Ice age Art at the British Museum – is spring here?

We visited the Ice Age Art exhibition at the British Museum this week….
Beautiful sunny spring day both in Hastings and London.
      I always like the re-designed inner courtyard of the Museum – the roof is especially striking.
     Unlike previous exhibition ordeals I have described here, the experience was almost civilised – there was no queue, and the rooms were tolerably uncrowded.
     The little things on show were wonderful – I don’t quite know why the exhibition organisers felt the need to show them in conjunction with modern art supposedly inspired by the pieces – I scarcely bothered to read what Picasso thought of something or other – the pieces were fascinating on their own.
     This little woman is the oldest known object made of fired clay  – she is an incredible 30,000 years old, from Moravia in what is now the Czech Republic.
      About fifteen years ago Battleaxe went through a ‘goddess’ phase – I read a number of books about the Female Divine, and collected little reproduction goddess statues, a number of which I still have. As I write, a little model of the 20,000 year old  ‘Venus’ of Willendorf sits, all vast saggy tits and tummy, on the shelf above me.  Here she is on the right of the picture, together with the more recent Lioness Goddess from Catal Hoyuk in Turkey (about 9,000 years old), and a typical ancient Middle Eastern clay female figurine, about 5,000 years old – 
     However, as time passed, the notion of the Great Mother Goddess became less interesting to me – we actually know so little about how ancient people thought, felt and viewed the world. I felt that the few available facts were being manipulated by ‘Goddess’ writers to fit in with their own theories about female power, and that their thinking reflected current modern preoccupations.
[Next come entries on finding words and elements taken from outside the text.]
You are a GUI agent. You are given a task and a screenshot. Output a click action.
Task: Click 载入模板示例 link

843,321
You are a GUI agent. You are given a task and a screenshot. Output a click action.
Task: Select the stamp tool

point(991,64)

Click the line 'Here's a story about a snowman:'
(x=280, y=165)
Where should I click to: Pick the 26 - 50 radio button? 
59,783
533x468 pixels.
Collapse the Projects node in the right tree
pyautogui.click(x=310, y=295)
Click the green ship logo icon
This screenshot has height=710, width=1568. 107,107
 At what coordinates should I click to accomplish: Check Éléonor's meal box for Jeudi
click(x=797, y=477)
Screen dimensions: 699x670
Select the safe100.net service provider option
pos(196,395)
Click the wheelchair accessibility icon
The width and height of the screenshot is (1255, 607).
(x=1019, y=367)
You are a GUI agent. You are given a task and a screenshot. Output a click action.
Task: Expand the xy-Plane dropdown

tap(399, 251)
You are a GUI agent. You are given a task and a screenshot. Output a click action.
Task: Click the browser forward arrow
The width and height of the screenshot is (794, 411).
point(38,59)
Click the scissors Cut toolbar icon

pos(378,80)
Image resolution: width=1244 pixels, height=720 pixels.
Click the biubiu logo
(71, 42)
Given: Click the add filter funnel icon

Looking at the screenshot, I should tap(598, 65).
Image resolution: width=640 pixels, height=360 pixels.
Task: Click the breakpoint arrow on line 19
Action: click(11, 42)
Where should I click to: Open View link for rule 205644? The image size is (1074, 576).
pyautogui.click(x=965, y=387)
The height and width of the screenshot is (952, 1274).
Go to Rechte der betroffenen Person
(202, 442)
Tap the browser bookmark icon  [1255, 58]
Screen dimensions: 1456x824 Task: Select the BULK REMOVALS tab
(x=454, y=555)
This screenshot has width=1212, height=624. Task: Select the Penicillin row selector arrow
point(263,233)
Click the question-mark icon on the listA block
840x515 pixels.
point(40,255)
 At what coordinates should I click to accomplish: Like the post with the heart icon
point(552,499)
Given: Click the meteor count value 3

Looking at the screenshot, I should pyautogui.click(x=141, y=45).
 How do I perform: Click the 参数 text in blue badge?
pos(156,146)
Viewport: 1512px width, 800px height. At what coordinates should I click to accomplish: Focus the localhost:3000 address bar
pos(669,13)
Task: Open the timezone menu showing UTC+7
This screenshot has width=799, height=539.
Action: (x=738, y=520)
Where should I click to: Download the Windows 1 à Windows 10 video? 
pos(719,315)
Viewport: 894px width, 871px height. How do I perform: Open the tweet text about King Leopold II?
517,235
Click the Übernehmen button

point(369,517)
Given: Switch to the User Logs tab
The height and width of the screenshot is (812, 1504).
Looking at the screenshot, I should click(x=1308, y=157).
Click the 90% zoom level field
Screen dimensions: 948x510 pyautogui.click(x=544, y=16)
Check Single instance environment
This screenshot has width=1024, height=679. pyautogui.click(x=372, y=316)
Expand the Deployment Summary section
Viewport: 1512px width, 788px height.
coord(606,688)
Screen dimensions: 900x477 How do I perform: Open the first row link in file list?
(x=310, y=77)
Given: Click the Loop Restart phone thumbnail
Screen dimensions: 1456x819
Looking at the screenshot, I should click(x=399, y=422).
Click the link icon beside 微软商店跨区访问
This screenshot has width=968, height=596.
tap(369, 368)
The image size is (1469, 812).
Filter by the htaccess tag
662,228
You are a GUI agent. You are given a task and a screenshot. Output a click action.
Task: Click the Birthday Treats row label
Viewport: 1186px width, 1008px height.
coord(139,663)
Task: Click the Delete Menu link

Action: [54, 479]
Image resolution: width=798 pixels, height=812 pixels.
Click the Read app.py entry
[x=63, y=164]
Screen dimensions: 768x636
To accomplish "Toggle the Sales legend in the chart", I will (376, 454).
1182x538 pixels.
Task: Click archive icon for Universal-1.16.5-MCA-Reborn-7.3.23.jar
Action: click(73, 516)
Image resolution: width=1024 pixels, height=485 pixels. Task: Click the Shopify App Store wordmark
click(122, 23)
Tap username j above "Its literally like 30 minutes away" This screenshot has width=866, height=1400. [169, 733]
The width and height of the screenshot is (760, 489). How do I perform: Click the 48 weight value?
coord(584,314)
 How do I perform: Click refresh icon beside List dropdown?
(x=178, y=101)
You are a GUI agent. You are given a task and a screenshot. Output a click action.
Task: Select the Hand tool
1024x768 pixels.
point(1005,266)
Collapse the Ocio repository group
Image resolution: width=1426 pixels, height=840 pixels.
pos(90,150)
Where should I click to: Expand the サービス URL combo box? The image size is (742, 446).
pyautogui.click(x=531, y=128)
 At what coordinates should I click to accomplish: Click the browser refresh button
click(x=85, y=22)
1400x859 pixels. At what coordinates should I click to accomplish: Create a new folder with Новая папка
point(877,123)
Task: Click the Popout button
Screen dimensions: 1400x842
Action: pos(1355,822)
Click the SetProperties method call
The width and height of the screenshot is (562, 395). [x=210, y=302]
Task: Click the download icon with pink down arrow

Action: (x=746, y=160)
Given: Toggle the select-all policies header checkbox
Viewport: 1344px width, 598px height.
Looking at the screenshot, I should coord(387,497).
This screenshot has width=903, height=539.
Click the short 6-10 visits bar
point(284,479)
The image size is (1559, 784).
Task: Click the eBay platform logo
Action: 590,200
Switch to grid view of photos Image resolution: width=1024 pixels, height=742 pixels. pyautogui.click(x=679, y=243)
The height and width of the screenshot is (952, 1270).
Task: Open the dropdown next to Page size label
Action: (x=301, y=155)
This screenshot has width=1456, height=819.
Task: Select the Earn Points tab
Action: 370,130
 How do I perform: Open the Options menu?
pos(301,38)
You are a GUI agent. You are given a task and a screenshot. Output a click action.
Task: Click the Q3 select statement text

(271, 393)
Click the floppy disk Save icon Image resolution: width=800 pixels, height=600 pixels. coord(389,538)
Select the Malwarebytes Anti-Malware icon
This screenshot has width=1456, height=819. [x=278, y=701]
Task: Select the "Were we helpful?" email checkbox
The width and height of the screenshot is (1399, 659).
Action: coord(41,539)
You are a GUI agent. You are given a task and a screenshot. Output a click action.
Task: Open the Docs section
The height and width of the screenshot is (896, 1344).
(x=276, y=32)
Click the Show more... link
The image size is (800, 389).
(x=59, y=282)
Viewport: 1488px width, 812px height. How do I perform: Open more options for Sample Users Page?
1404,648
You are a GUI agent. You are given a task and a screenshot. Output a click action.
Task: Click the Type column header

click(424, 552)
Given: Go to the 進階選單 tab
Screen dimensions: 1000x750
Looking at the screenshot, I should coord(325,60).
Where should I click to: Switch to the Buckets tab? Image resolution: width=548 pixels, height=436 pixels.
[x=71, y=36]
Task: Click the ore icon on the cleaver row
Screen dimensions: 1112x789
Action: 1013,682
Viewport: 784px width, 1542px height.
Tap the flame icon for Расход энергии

     I guess ancient people must have thought women’s capacity to manufacture and produce other humans pretty amazing, particularly as one reads that they apparently had little awareness of the link between sexual intercourse and childbirth. Do I even agree with that? Hmmn, not sure. I can’t quite see why that link is so difficult, particularly as most of the time the same orifice is used for both activities, and it is pretty obvious that no woman can get pregnant without having sex first.
     Childbirth must have been painful, scary and risky for them – fraught with danger, and with a high likelihood of mortality. Maybe people felt the need to make, and carry round, little good luck charms shaped like women who had borne many children – and survived.
     The curators of the exhibition speculated about why the statuettes of women have no faces – again, from what felt to me a modern perspective around ‘sex objects’. Given that, even today, many women in the world go round with their faces hidden because of some magical belief system, I don’t think we can begin to imagine what people thought about these things 40,000 years ago…..

     The animal depictions were far more life-like. No-one knows why. Philosopher wondered what happened to all the ‘practice’ pieces that weren’t so good – the only examples we see are perfect.
     After the British Museum, we walked down to Lincoln’s Inn Fields, stopping for lunch at Loch Fyne in Covent Garden. London had burst out into spring – all the office workers sitting outside eating their sandwiches on the grass, the odd daffodil….
     We went to Sir John Soane’s Museum to see some Piranesi drawings of Paestum. I found the drawings a bit dull – see one ruined temple and you had seen them all. However, I had never visited the Museum before, and it was riveting – a jam-packed hoard of stuff, many stacked in slightly spooky semi-underground rooms. We do so empathise with people who collect stuff. That museum would just suit Battleaxe and Philosopher.
     We enjoy days out in London – even though the train journey from Hastings is, time-wise, no shorter than coming from Birmingham, the whole thing feels less stressful – and of course it is much cheaper. It is easy to get from our house to the station – direct bus door to door. Train is slower, but route is prettier. Charing Cross is smaller and more intimate than the cavernous concrete expanses of Euston, and is right in the centre of things.
     I went to the dentist yesterday morning – one of my real hates. We signed on with a place down in town on the recommendation of the people who lived in this house before us – given what they apparently think of us for daring to purchase/do up their precious house I’m not sure whether we should have relied on this! However, their ‘recommended’ dentist promptly left the practice without shaking more than a tartar scraper at us, and now we are allocated a slightly brusque Greek lady. She said I needed a filling, and she would do it straight away.
     ‘What about an injection?’ I squeaked in horror, hearing her drill revving up in the background
     ‘No need’ she snapped, ‘You strong woman. Is only leetle.’ I can’t remember when I last had anything done without a faced numbed by novocaine. But actually, it was OK…
     This will be the last blog post before Cornwall tomorrow for a week. Weather has collapsed yet again, all wet and foggy today.  It’s a long drive to Lands End from Hastings.
     Gas men still outside, but they are now at final stage – patching and filling the tarmac. Pavements do not look good.